Misc., Crunch Time (Sender)
Hoo boy is that the right title for this album, which beats Alter Ego-style techno like a fisherman flailing a dead squid against the rocks, until everything is tender and oozing analog goo. Next to Jake Fairley's Touch Not the Cat, the rockingest techno record this year.
Gravenhurst, Flashlight Seasons and Black Holes in the Sand (Warp)
I'm not 100% decided on these; the Nick Drakeisms (and Elliot Smithisms, to a lesser degree) are occasionally a bit much, and the singer's voice, while lovely, is occasionally cloying, and his lyrics, likewise, a bit fey. But the songwriting is superb, the major-minor transitions always throw a prickle up the spine, and the harmonies are consistently captivating, little harmonic cuffs that lock you up and hold you spellbound. Another perfect selection for high beams and reflective stripes extending to the black horizon. They just need to check their affect a bit, and they'll make a superb album.
Swayzak, Loops from the Bergerie (K7)
I didn't think I cared for this initially, but the hooks on tunes like "Keep It Coming" and "Another Way" have barbs that dig in, hold on, and keep tugging you back. Feels more like a collection of singles than an album proper, if that means anything at all (and perhaps it shouldn't), but I'm sure someone like Michael Mayer could do something fierce with almost any of these tracks in a DJ set. Oddly, I'm not particularly feeling the schaffel track ("Speakeasy"), which feels a bit unfocused, sort of like a hodgepodge of current schaffel styles, from the squeaky flourish (trace back to Areal) to the overdriven guitar-like sounds (Fairley or T.Raumschmiere) to the vocals, which just kinda stew about in the midrange.
And because brevity giveth and brevity taketh away, that's a wrap for today, kids, so go forth and celebrate the arrival of spring or autumn, depending upon your particular relationship with the Equator.
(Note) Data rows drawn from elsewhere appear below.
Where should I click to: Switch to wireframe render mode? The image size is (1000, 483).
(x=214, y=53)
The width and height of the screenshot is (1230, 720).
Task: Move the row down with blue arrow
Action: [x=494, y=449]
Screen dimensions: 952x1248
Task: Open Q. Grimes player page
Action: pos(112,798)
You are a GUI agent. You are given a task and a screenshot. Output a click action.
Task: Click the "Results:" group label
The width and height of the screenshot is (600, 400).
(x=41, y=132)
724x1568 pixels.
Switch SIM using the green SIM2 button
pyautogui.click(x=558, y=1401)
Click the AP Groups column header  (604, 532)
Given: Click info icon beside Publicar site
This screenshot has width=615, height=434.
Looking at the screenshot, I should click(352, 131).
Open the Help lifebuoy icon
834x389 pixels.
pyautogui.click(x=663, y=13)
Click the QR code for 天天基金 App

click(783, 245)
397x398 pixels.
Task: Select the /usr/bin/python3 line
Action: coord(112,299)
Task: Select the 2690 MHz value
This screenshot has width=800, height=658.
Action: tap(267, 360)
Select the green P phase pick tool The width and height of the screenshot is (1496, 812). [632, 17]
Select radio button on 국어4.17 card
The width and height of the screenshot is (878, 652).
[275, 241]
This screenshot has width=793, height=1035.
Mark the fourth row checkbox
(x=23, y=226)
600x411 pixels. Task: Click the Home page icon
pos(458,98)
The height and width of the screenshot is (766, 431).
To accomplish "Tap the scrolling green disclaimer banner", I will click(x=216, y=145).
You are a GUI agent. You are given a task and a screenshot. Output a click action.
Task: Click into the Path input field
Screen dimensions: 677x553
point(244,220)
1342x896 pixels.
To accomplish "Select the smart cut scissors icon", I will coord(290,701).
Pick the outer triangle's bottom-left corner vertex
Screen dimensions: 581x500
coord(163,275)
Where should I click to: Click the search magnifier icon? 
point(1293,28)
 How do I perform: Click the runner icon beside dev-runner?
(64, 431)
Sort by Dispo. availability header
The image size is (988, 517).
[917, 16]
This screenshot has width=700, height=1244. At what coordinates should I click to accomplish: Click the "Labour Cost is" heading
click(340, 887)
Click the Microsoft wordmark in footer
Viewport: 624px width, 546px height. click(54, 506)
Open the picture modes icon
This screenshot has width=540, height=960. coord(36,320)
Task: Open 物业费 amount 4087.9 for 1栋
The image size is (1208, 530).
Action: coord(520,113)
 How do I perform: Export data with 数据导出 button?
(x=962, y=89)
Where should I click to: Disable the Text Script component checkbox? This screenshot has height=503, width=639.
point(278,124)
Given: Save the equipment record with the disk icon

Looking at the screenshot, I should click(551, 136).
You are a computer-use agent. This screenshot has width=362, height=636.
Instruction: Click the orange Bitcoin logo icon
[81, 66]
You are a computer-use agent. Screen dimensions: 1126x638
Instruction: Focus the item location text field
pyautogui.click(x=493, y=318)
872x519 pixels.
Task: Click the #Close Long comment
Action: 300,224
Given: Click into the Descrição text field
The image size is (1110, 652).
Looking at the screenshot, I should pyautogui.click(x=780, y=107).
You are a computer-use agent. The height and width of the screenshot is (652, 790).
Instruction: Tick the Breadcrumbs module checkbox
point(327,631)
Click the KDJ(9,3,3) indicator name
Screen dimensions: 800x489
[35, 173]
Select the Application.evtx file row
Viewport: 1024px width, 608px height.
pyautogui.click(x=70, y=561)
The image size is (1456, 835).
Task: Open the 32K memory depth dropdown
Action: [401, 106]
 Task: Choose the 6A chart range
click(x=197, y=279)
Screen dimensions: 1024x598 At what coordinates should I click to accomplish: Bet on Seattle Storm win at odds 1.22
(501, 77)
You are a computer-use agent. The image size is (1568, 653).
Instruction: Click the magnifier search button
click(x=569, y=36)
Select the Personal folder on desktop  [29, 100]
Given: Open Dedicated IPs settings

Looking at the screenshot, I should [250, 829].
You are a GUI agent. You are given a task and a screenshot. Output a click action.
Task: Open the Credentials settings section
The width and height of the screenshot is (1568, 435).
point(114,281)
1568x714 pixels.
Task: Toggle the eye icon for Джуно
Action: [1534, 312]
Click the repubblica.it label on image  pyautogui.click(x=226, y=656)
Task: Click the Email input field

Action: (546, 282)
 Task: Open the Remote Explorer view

Looking back upon the above I realize that I've left you with a rather middle-of-the-road list of things, much subtle sentiment and little pop ecstatic, and nary a single amongst the bunch. There's a reason for the latter: perambulating once again, I'm far from vinyl (or at least the means to play it) and downloading on this connection is like snorting manjar through a straw. Stay tuned for a discussion of new faves including Ada's Blondie (Areal) and some discussion of Rio Baile Funk: Favela Booty Beats plus other funk carioca gems and pebbles. And, coming soon, no really it is, a hazy wrapup of SonarSound São Paulo. That's all our time for today.